Call realized he was blushing. He wished it could be totally uncomplicated, having a girl best friend. It should be just like it was with Aaron. It shouldn’t matter that Tamara was a girl. Still, he felt clumsy and stupid as he fished around in his T-shirt drawer until he found an oversize shirt that read WELCOME TO THE LURAY CAVERNS on it in Day-Glo yellow. He handed it over silently.
“Thanks,” Tamara said. “I’ll wash it and give it back to you —”
“That’s fine, you can keep it —”
“— And, Call?”
“I mean, I’ve never worn it anyway, it’s too big, and —”
“Call,” Tamara said, again, looking at him with big, serious eyes. “We’re going to keep you safe, okay?”
Call wished he could believe it. “Okay,” he said.
They sat out in the yard the next day, Tamara back in her yellow dress, Jasper in a strange combination of Call’s clothes and his own. It was brightly sunny, and Alastair had made them lemonade out of powder, which Tamara was giving the fisheye. Call suspected she didn’t drink a lot of reconstituted things. Jasper was looking around haughtily at Call’s small backyard and slightly overgrown grass.
Not that Alastair seemed to notice. He was seated on a rock, tinkering with a broken alarm clock. Even though there were digital alarm clocks and cell phones nowadays, people would pay decent money for old-fashioned phones and other gadgets that had been fixed up to run well.
“So what does it mean?” said Tamara. “If someone’s trying to hurt Call because he’s the …” She swallowed.
“Enemy of Death?” Jasper volunteered.
“I don’t think it’s a good idea to go around saying ‘Enemy of Death’ a lot,” said Aaron. “We should come up with a code name. Like Captain Fishface.”
Havoc barked. Call agreed with him that the name sucked. “Why Captain Fishface?”
“Well, you have a fishy look,” said Jasper. “Plus, no one would ever guess what we meant because there’s nothing scary about it.”
“Fine, whatever,” said Tamara, sounding as if she thought the whole thing was a waste of time. “So who might know Call is Captain Fishface?”
“I refuse to be called that!” Call said. “Especially in light of recent events.”

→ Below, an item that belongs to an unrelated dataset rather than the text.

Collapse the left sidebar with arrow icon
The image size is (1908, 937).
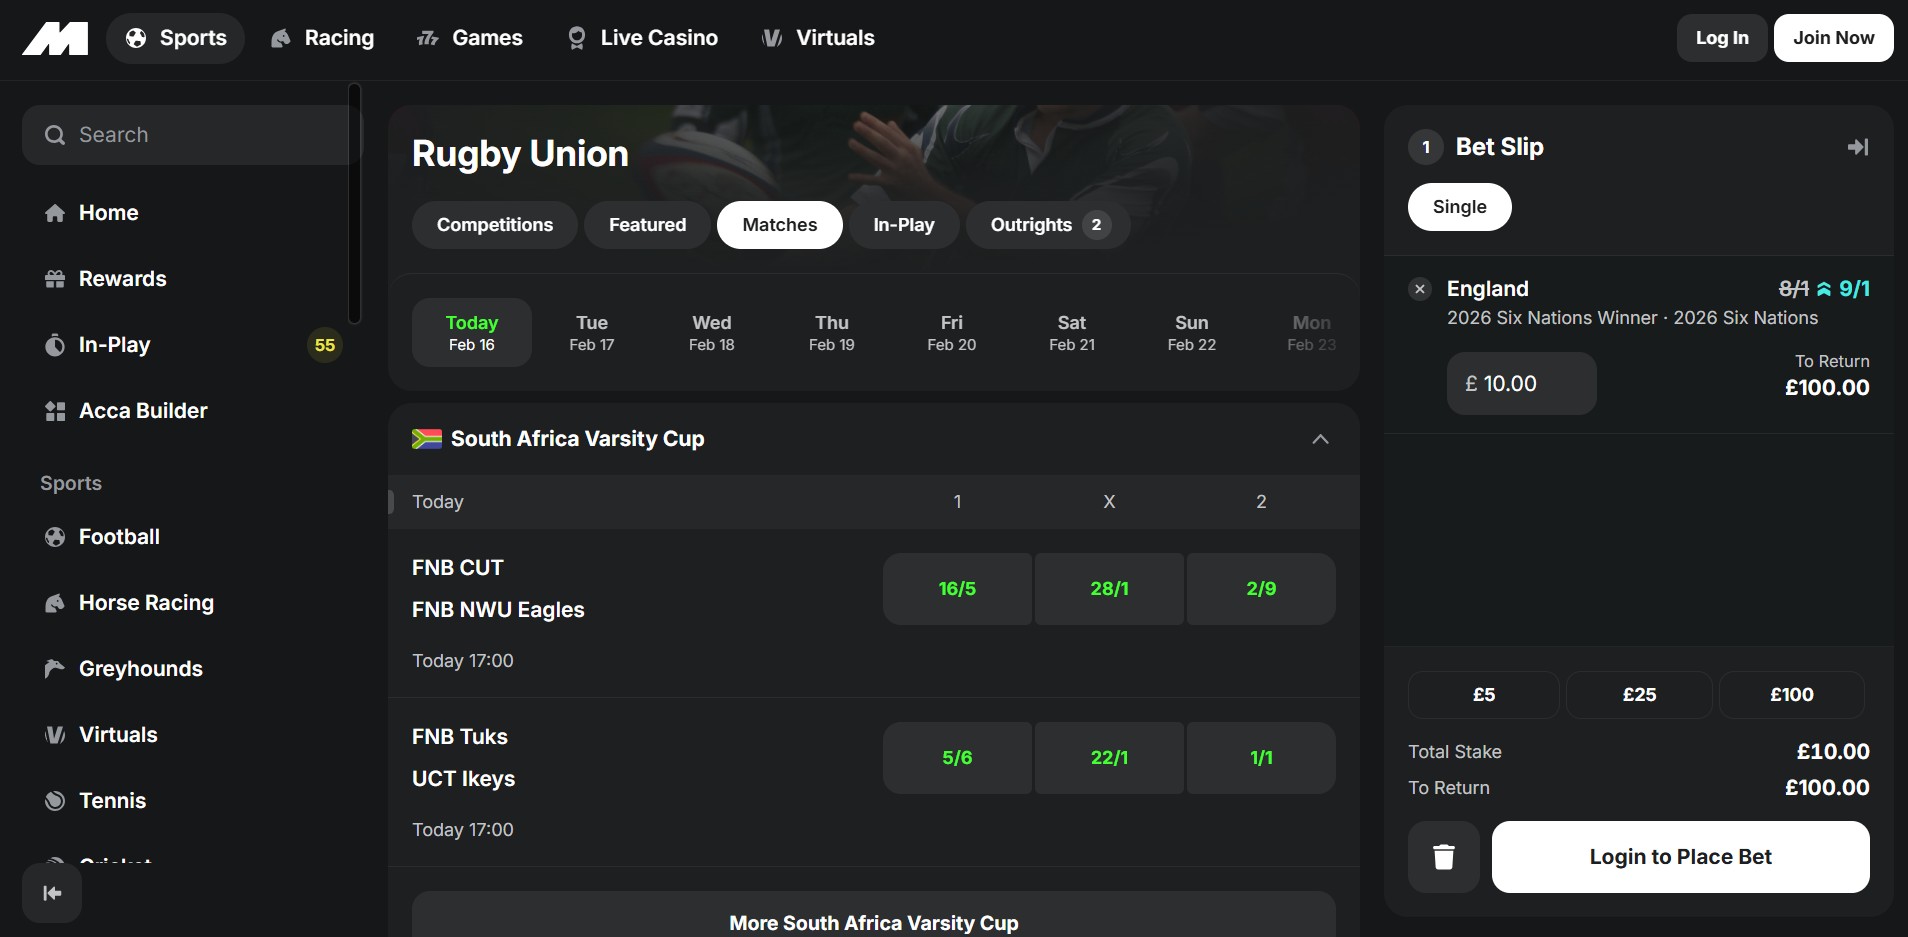tap(52, 893)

Tamara groaned as though this conversation was tormenting her even more than it was tormenting Call. “Okay, what do you want to be called?”
“How about Commander Pinhead?” Aaron asked. Jasper laughed, spitting out his lemonade.
Call put his head in his hands and took a deep breath, drinking in the smells of summer — the perfume of warm earth, cut grass, and machine oil. There was no winning. He was going to wind up with a dumb name no matter what. “Captain Fishface is fine.”
“Good,” Tamara said, rolling her eyes. “Now can we talk about who might know about Call?”
“His father,” Jasper said, and they all glanced at Alastair, who seemed oblivious. He was whistling a jaunty tune in a slightly off-key manner.